Exports of British cheese and butter are soaring as suppliers take advantage of favourable exchange rates to seek lucrative margins abroad.

Butter exports increased by 40.2% to 9,625 tonnes between January and July this year compared with the same period in 2010 [Eurostat/DairyCo]. Over three-quarters of the additional 2,762 tonnes sold was bulk butter exported to other EU countries, with the remainder coming from packet butter sold to the EU and bulk butter on world markets. Over the same ­period, cheese exports increased by 15.5% to 69,246 tonnes, with 43.2% of the 9,276 tonnes' growth contributed by Cheddar.

Growing demand abroad coupled with favourable ­exchange rates and strong prices meant UK dairy products were able to generate good margins outside of the UK, said First Milk commercial director Richard Hollingdale. He added that First Milk was increasingly exporting Cheddar around the world. "While the UK will always be our core market, the opportunities and demand in the world marketplace right now are strong," Hollingdale said.

UK suppliers have plenty of Cheddar available at present and exports do not yet add up to big enough volumes to put a squeeze on UK supplies and prices. But this could not be ruled out in the future, said Wyke Farms MD Richard Clothier. "If this trend continues, it should give UK dairy companies and farmers opportunities outside of UK retail, which will drive prices up in the UK," he said.

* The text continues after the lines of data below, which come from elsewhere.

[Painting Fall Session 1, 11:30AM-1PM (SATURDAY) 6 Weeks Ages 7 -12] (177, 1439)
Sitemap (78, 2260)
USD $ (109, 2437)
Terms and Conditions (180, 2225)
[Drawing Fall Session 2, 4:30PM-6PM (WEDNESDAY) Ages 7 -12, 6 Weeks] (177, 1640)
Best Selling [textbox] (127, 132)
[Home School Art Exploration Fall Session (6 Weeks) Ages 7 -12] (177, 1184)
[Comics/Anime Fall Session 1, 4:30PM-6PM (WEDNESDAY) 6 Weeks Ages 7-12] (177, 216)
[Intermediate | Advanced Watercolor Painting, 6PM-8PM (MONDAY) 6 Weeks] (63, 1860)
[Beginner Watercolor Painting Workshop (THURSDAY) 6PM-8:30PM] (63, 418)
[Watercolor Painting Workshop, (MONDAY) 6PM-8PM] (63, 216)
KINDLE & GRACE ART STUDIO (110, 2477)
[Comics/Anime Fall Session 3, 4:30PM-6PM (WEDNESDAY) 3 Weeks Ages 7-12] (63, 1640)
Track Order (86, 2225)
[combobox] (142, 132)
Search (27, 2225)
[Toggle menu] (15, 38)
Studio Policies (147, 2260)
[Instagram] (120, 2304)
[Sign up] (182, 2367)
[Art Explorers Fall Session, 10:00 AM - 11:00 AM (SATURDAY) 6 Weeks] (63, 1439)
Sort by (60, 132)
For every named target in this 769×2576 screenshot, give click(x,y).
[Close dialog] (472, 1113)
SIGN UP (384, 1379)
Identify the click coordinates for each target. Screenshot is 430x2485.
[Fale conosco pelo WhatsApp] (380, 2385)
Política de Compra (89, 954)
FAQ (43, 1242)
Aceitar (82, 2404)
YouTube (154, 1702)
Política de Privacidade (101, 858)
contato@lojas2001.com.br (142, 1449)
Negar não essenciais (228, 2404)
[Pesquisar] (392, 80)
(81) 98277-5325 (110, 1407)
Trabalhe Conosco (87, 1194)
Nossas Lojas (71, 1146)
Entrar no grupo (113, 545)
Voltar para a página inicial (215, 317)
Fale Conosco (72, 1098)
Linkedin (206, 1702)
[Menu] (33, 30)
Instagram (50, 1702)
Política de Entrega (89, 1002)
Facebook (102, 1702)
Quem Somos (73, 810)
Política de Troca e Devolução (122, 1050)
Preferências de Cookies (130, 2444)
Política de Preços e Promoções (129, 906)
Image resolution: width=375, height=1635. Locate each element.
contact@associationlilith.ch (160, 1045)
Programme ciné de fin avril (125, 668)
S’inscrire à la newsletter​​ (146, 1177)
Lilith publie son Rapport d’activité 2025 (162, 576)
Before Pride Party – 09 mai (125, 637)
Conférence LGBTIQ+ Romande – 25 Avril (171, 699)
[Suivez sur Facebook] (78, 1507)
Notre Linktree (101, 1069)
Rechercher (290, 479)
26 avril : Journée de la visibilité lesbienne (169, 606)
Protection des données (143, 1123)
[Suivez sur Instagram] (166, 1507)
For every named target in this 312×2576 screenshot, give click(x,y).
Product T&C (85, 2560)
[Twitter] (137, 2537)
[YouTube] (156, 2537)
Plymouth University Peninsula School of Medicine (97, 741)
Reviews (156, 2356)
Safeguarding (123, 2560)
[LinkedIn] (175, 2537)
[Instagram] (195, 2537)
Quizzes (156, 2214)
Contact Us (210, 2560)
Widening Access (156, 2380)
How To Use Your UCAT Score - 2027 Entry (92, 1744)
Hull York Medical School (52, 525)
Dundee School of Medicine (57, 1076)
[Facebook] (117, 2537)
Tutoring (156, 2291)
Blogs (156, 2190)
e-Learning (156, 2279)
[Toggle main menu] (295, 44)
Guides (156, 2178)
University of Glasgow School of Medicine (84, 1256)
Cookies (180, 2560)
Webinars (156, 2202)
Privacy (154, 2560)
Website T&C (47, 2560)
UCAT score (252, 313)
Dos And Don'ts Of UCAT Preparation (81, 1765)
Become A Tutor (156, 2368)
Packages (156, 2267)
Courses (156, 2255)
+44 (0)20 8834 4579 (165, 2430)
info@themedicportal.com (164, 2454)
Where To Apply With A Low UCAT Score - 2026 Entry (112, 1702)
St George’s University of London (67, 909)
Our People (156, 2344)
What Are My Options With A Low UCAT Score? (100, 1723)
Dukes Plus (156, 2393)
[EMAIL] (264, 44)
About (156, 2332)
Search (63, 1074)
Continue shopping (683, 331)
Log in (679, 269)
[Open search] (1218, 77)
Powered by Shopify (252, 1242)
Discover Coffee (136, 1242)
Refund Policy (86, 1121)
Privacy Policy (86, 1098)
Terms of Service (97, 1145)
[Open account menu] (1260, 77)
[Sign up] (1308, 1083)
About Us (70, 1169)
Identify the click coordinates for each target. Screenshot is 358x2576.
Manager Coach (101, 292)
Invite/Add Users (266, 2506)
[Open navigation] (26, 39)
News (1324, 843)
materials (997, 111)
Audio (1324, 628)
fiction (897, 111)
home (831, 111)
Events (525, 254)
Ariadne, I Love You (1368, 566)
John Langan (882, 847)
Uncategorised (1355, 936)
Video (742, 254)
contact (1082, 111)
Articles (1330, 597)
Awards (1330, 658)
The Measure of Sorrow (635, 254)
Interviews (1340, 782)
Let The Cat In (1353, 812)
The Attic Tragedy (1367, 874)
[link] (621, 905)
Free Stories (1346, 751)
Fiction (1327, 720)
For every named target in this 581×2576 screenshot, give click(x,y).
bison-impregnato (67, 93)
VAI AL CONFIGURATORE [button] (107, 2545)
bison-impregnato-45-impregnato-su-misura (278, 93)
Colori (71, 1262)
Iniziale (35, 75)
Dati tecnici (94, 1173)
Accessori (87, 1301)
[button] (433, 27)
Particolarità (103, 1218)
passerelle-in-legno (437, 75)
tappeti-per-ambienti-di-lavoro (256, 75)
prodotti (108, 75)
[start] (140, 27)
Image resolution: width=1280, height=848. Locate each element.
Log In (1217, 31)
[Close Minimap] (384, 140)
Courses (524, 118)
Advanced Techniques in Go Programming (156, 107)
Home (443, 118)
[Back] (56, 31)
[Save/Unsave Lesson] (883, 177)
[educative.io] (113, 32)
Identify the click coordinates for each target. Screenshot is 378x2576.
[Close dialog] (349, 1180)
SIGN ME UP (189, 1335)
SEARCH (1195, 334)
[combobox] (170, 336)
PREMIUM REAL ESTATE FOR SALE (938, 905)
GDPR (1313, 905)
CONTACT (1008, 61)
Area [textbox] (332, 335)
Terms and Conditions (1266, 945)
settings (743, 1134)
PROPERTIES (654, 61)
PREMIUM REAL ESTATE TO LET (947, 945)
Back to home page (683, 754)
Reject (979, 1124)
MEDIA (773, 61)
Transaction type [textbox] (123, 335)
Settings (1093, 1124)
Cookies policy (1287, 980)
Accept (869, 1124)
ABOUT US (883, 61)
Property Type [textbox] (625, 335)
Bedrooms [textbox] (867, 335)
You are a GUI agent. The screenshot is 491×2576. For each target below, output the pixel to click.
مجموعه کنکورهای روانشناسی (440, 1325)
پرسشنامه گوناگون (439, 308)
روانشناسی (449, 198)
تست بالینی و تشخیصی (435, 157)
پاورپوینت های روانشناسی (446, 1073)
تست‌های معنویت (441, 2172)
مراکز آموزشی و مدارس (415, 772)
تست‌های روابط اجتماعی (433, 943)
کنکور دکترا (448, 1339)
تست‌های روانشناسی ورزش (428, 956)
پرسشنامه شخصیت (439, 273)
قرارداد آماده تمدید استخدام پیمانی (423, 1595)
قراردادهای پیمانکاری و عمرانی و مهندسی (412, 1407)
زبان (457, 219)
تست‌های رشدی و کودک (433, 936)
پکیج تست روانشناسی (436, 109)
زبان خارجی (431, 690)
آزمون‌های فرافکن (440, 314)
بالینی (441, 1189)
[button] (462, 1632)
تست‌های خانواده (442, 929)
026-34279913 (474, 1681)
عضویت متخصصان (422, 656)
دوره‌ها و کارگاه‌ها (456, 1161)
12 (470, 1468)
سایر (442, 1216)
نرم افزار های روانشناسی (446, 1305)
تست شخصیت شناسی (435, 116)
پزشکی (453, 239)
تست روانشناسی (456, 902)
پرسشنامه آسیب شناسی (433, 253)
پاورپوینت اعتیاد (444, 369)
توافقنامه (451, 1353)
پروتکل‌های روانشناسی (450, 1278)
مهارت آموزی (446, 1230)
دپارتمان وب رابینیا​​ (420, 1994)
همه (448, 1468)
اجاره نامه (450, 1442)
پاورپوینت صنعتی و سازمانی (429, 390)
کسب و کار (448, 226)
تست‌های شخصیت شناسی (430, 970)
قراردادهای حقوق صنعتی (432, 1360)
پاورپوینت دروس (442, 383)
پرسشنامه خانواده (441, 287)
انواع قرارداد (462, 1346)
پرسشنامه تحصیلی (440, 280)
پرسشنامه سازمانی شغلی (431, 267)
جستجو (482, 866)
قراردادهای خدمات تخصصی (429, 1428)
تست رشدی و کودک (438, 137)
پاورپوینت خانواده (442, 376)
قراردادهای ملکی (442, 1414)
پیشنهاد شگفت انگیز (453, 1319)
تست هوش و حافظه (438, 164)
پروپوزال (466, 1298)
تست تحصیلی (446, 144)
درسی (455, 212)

Outside of Europe, populations were growing and becoming wealthy, creating more and more opportunities for British dairy suppliers, Clothier said.

The figures come after a number of significant international deals for UK dairy suppliers.

In February, First Milk launched a partnership with Eilers and Wheeler to increase exports of dairy products.

Meanwhile, Fayrefield Foods struck a deal with Australian supermarket Coles to get its Collier's Powerful Welsh Cheddar listed there in July.